同日午後、バンコクの宮殿でプラユット暫定首相ら閣僚や各国大使らを前に、新国王が署名した。「タイ国民が平和と統合の下、この憲法に従い、この憲法を保護することを願う」。新国王の声明も読み上げられた。

タイでは軍事クーデターと憲法の廃止・制定が繰り返され、新憲法は1932年の立憲君主制移行後で実に20番目。07年施行の旧憲法は14年5月のクーデター後廃止され、軍主導でまとめた暫定憲法が使われてきた。

憲法制定作業は遅れに遅れた。軍政は当初15年中の総選挙実施を掲げた。だが最初の草案は軍政指名の評議会に否決され、作業は振り出しに。新草案の完成は目標期日後の16年3月だった。

新草案が非民主的との批判を受けながらも国民投票を通り、新国王の署名を待っていた今年1月、異例の事態が起きた。
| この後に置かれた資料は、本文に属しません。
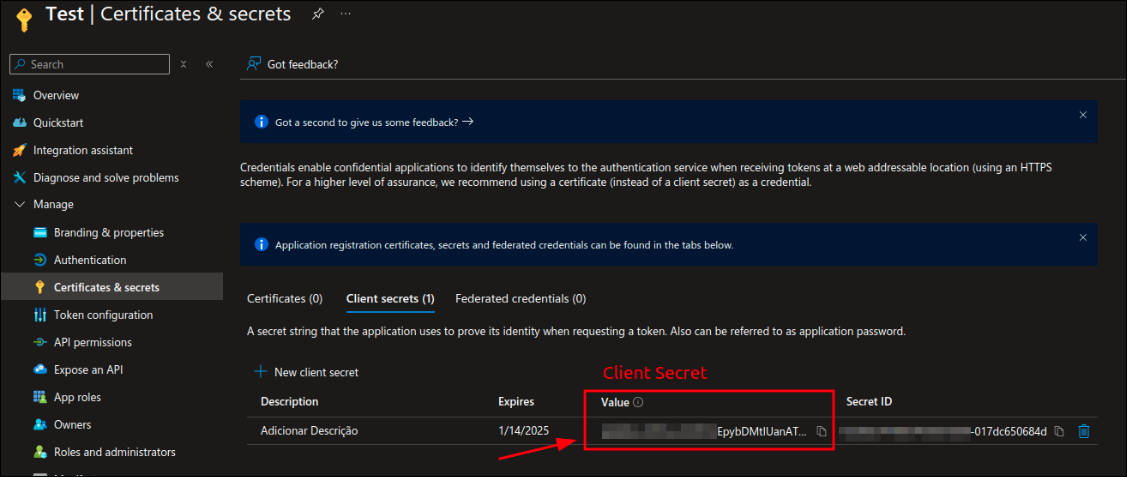Viewport: 1127px width, 477px height.
Task: Add a New client secret
Action: (x=306, y=372)
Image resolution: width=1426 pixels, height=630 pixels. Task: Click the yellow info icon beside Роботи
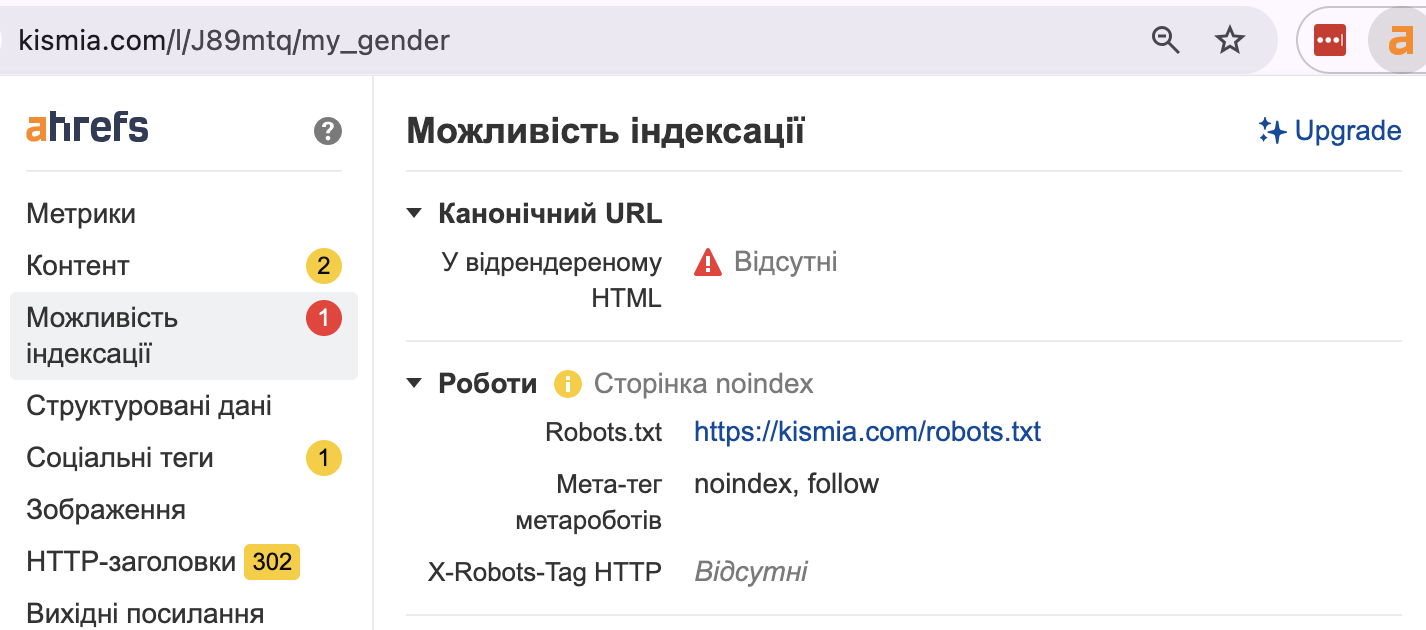pos(568,384)
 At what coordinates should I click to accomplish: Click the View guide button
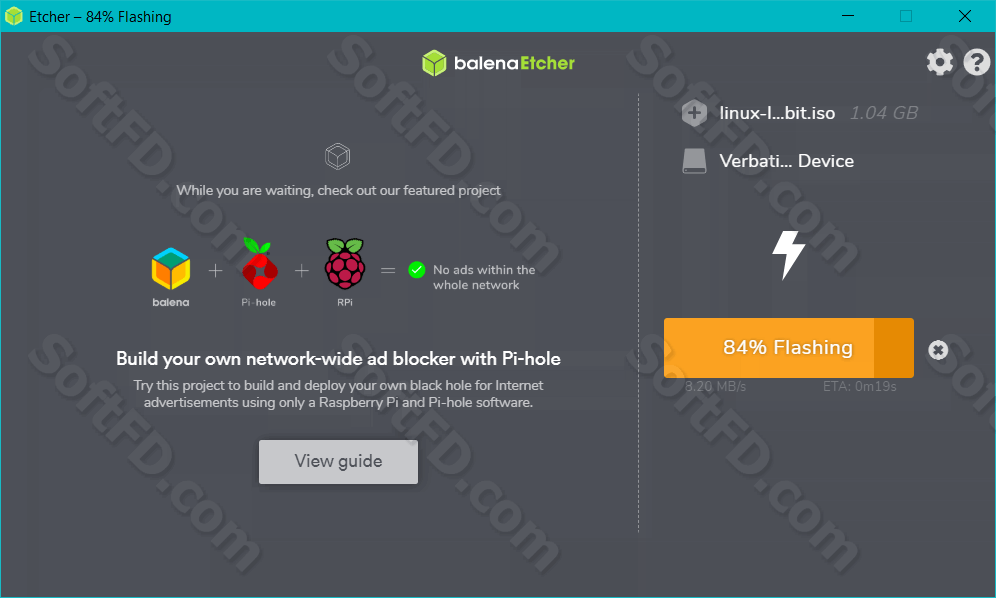click(338, 461)

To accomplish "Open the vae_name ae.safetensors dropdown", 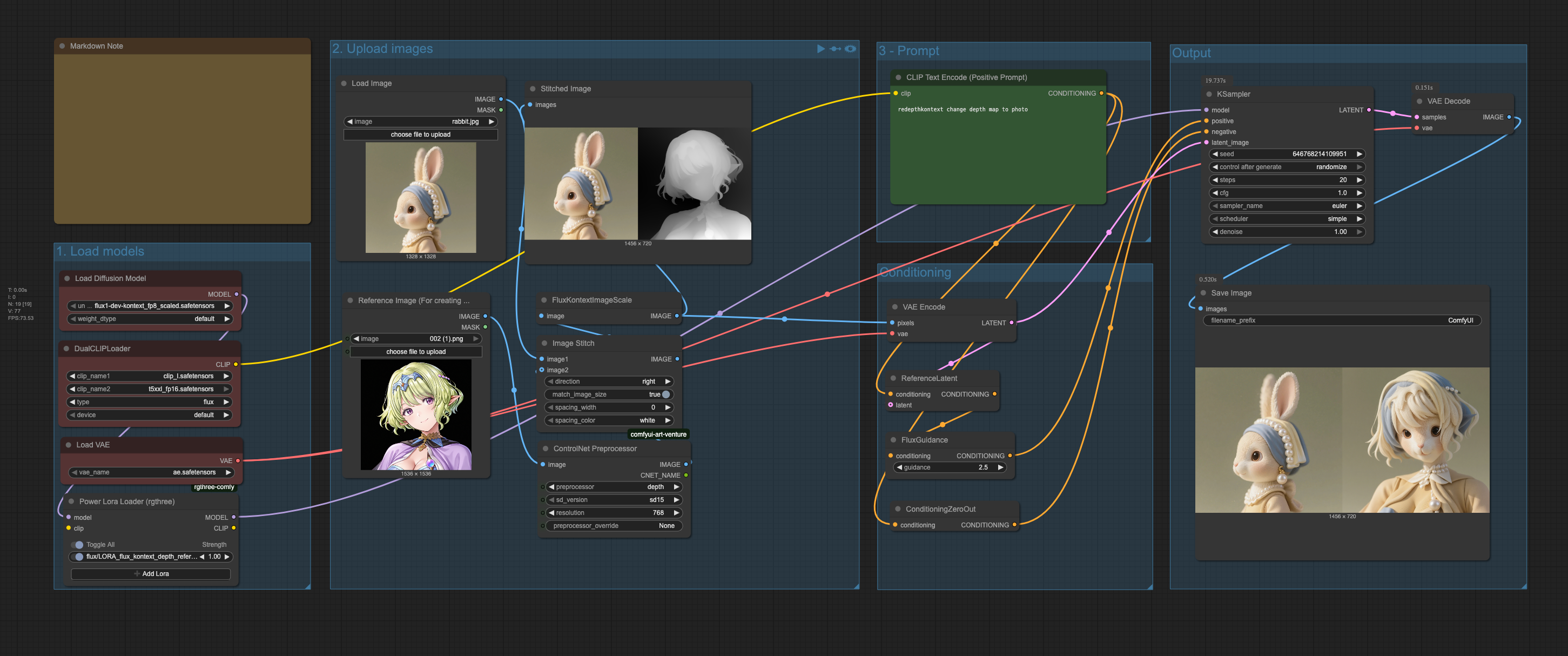I will [x=152, y=473].
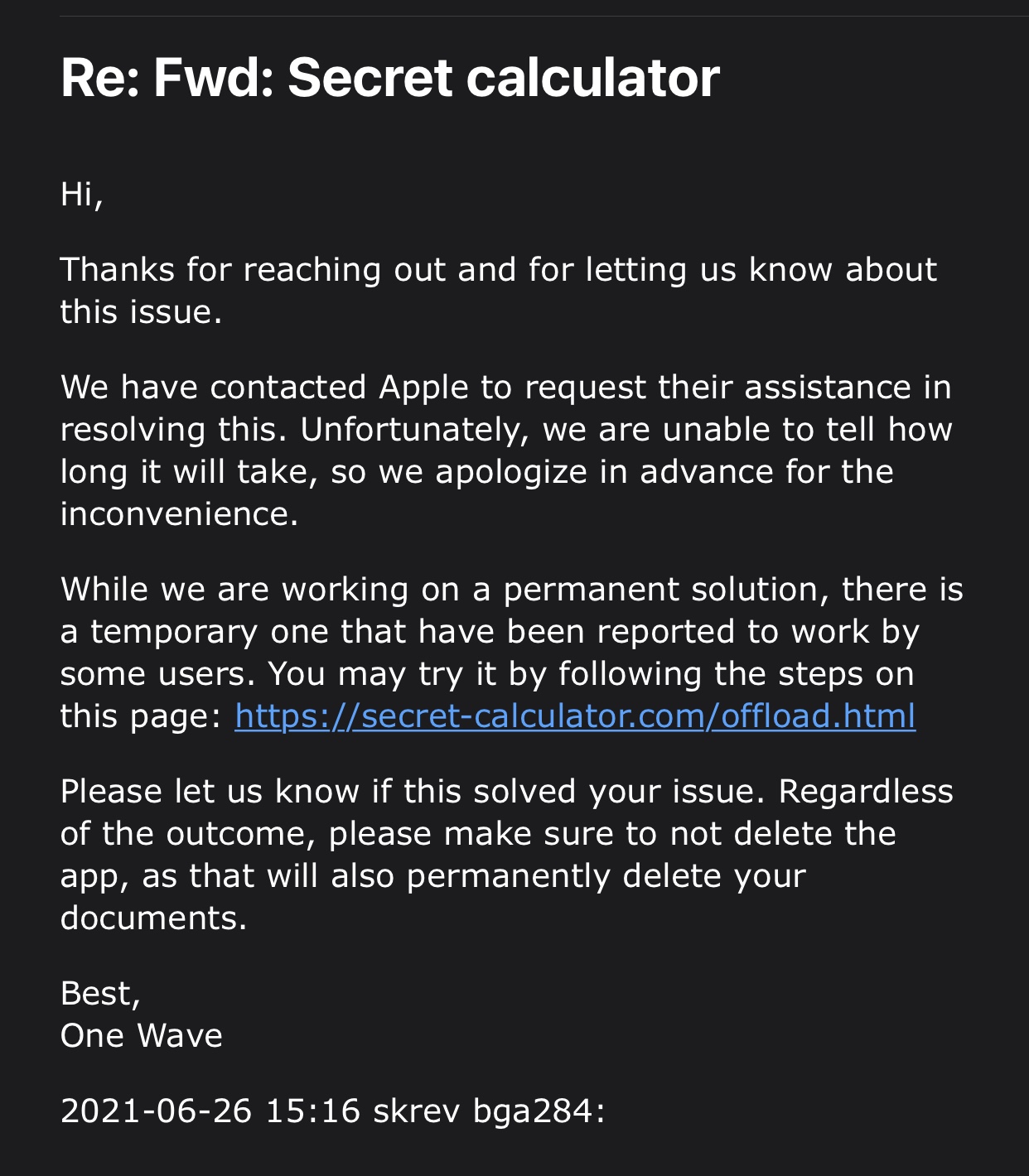
Task: Click the sender name 'bga284' in quote header
Action: coord(533,1112)
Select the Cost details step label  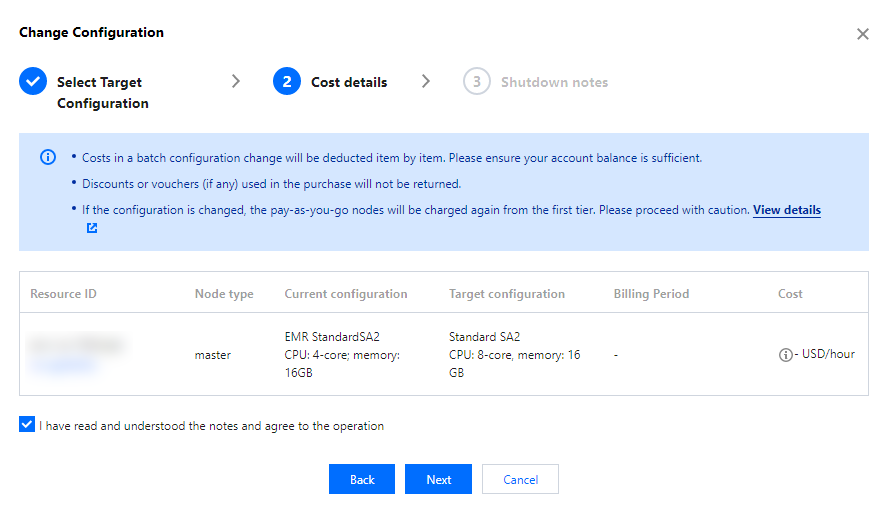[349, 82]
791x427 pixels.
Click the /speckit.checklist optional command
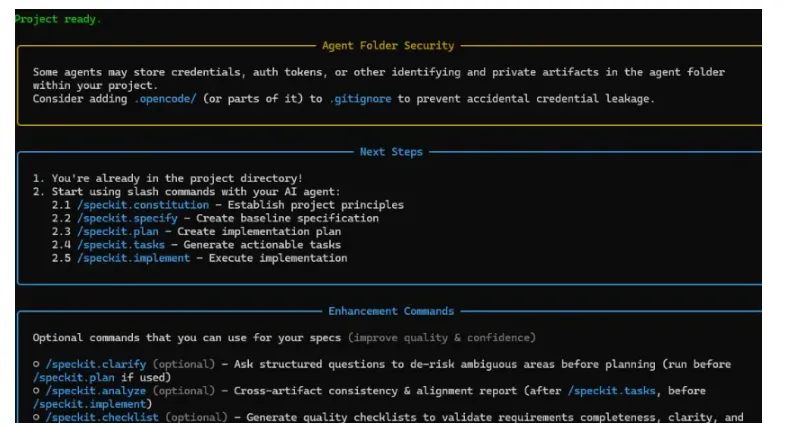click(102, 417)
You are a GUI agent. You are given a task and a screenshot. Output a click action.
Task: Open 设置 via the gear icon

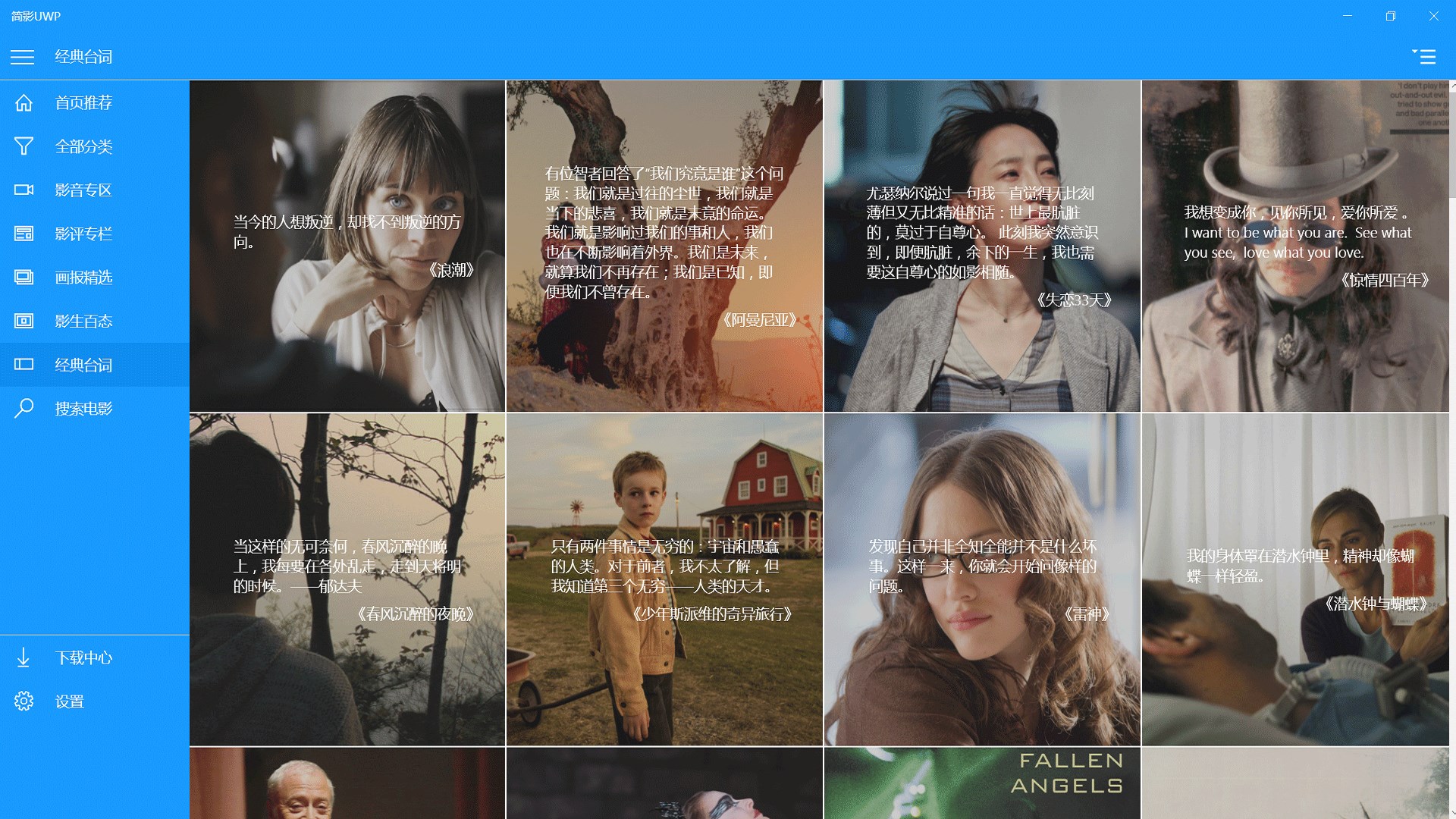pos(24,701)
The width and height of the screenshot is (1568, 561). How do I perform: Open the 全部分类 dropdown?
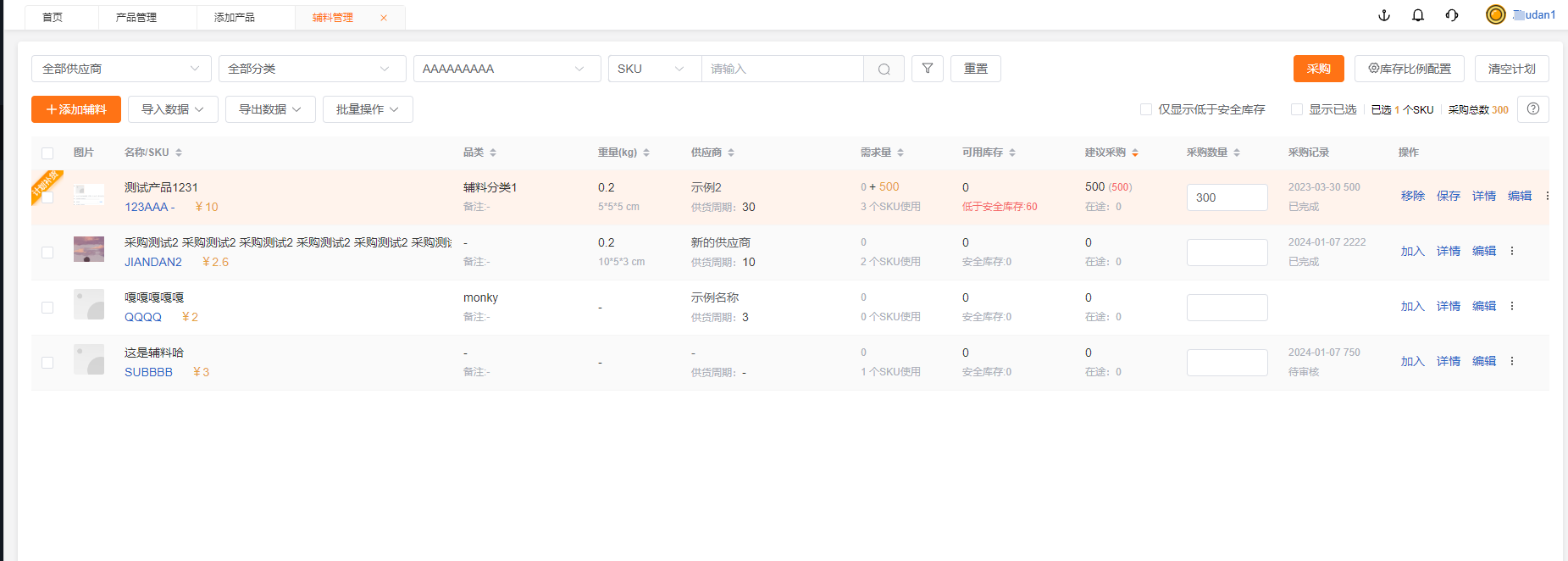(x=312, y=69)
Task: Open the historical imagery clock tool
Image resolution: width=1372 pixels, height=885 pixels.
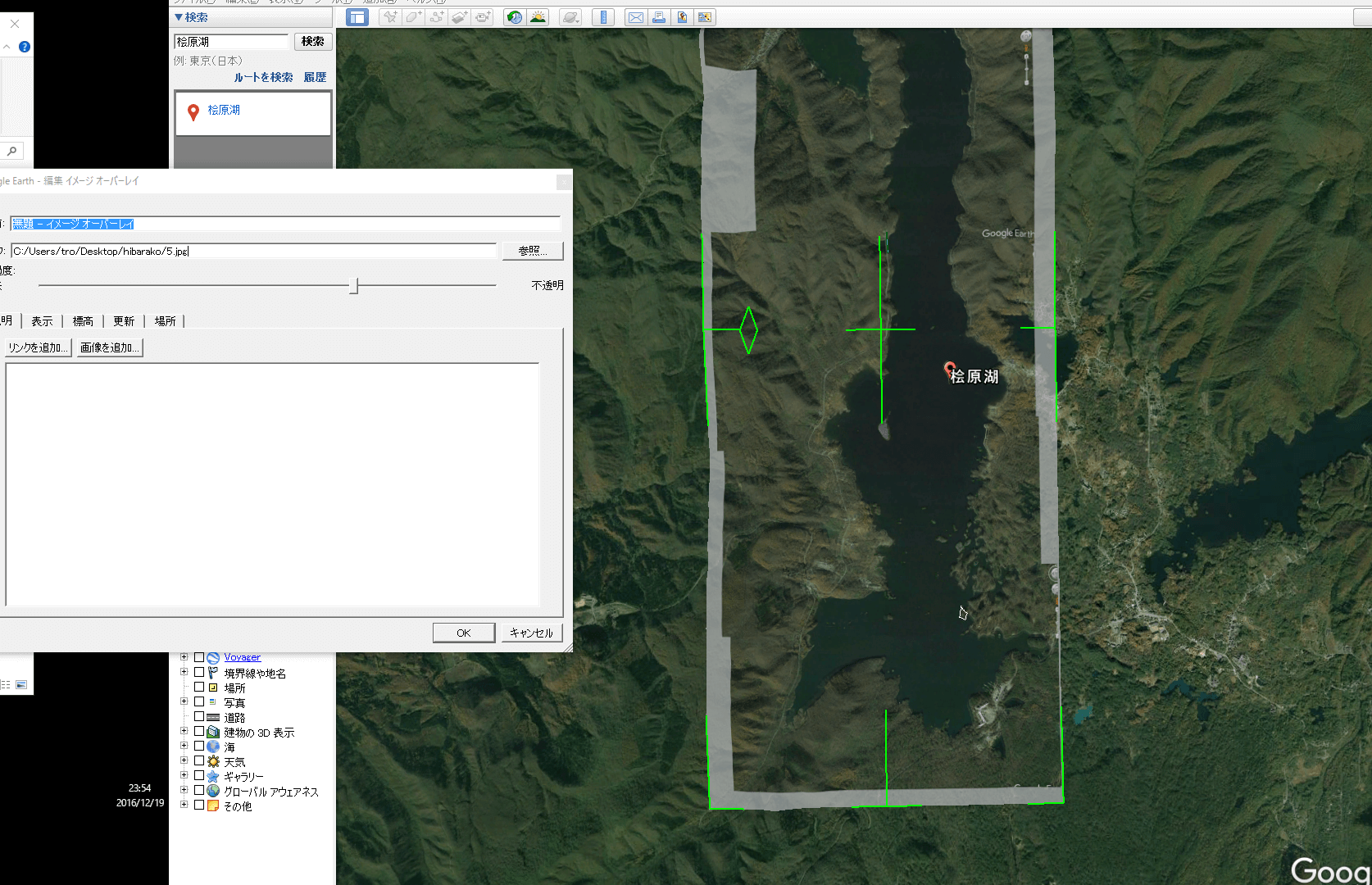Action: click(515, 17)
新国王が修正を求め、政府に憲法案を差し戻したのだ。主権者の国民が承認した憲法案の修正は軍政にも想定外だったとみられる。

修正により国王が摂政を置かずに海外に出られるようになった。新国王は皇太子時代から息子が住むドイツを頻繁に訪れてきた。憲法に明文規定がない問題への対処を憲法裁判所長官らの合議体の判断に委ねる条文は削除。ある法律専門家は「判断は国王次第になった」といい、国王権限が事実上強まったとみる。

今後は総選挙に不可欠な政党法などの制定作業に移る。軍政は総選挙の時期を明言していないが、プラユット氏は6日夜のテレビ演説で選挙まで最長19カ月との見通しを示した。軍政はプミポン前国王の国葬と新国王の戴冠式の時期もにらみながら選挙日程を詰めることになる。

現政権は18年9月で発足からまる4年。00年以降ではタクシン政権に次ぐ長期政権となる。一般国民や日系企業を含む投資家の間では、国を二分するタクシン派と反対派の政治対立を抑え込み、治安を安定させた軍政を評価する声は根強い。

軍政は憲法施行後も政治集会の禁止などで言論統制を続ける方針。反軍政のタクシン派などは抵抗するが、政治活動や言論の自由が復活するのはしばらく先になる。